**What the exercise asks:** The required output is the line containing "Sortimentsübersicht (133, 1395)" followed by every later line through the end of the data, all reproduced exactly.

--------------------------------------------------

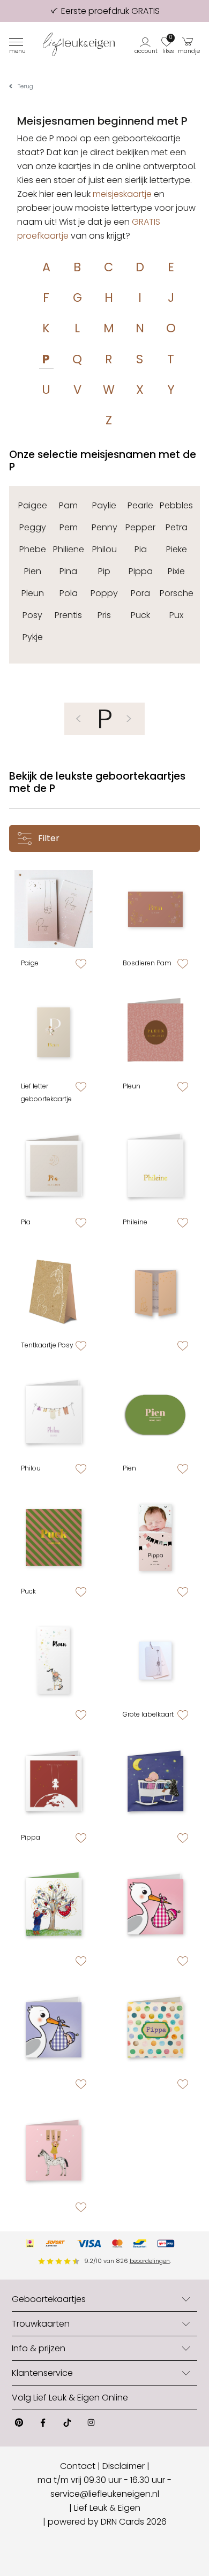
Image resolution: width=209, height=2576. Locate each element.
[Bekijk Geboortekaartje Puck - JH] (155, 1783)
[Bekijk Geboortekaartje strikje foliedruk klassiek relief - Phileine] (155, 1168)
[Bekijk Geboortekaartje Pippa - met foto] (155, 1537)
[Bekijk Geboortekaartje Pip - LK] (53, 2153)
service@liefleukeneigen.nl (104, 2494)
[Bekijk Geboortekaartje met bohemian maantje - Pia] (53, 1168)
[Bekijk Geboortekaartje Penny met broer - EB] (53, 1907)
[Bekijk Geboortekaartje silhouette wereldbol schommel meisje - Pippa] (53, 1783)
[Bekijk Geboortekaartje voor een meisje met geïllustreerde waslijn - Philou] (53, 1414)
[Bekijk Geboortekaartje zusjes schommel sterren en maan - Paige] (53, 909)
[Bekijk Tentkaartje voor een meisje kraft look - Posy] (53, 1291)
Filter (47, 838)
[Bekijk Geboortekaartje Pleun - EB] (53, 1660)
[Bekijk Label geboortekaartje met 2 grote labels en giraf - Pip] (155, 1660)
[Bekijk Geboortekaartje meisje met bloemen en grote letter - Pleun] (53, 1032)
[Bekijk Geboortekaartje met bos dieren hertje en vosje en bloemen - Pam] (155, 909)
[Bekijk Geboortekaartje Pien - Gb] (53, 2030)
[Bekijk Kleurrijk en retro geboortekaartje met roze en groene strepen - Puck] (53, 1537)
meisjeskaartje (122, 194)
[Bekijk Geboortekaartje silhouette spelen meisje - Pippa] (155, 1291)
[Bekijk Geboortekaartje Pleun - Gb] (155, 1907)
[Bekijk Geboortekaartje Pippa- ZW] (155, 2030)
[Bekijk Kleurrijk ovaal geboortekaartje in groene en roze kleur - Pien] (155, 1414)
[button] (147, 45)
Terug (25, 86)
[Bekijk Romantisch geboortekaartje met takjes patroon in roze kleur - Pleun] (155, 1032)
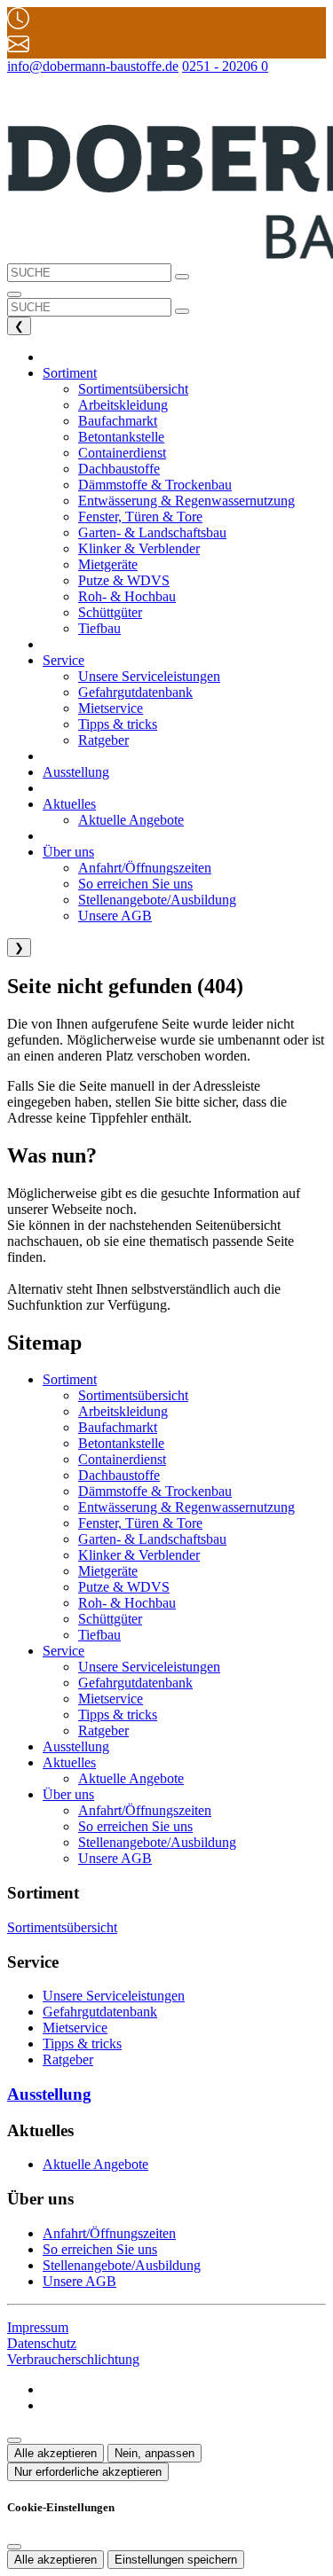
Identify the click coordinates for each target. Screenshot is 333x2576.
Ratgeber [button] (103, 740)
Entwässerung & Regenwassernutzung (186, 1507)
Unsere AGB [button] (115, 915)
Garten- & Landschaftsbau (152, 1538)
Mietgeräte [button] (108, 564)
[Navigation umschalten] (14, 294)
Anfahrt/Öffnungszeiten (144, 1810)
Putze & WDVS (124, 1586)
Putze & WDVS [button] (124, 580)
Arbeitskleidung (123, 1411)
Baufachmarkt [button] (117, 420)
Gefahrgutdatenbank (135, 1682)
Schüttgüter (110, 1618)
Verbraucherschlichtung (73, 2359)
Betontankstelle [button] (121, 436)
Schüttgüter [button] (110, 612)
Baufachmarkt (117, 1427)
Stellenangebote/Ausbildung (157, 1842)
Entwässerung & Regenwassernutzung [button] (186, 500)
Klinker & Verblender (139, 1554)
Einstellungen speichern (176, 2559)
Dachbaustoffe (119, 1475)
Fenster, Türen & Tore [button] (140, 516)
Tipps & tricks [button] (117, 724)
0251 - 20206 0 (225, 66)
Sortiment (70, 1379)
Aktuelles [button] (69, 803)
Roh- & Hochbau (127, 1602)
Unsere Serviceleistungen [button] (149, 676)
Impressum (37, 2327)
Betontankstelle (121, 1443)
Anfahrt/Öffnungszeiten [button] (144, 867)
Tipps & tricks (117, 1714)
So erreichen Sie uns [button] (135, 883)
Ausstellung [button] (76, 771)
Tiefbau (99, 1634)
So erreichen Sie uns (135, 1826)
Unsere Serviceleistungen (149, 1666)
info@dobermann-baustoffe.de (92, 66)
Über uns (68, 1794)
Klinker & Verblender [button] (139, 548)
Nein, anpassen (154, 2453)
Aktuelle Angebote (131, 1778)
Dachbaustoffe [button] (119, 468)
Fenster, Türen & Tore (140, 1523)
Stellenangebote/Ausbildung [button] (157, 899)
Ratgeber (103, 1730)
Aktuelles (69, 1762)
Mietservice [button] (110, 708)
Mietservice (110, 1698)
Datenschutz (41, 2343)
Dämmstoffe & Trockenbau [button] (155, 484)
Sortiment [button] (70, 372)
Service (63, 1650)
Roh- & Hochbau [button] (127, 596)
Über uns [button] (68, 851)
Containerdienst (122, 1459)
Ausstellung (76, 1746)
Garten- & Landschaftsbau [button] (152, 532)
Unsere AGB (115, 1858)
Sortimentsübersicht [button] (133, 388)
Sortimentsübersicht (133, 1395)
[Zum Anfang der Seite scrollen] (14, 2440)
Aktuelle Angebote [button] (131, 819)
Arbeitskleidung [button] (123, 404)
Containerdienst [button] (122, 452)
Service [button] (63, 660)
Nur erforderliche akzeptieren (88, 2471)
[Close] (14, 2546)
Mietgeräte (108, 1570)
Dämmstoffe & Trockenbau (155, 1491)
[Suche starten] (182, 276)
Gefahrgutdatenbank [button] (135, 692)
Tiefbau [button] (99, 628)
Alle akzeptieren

--------------------------------------------------

**Reply:**
Sortimentsübersicht (133, 1395)
[Zum Anfang der Seite scrollen] (14, 2440)
Aktuelle Angebote [button] (131, 819)
Arbeitskleidung [button] (123, 404)
Containerdienst [button] (122, 452)
Service [button] (63, 660)
Nur erforderliche akzeptieren (88, 2471)
[Close] (14, 2546)
Mietgeräte (108, 1570)
Dämmstoffe & Trockenbau (155, 1491)
[Suche starten] (182, 276)
Gefahrgutdatenbank [button] (135, 692)
Tiefbau [button] (99, 628)
Alle akzeptieren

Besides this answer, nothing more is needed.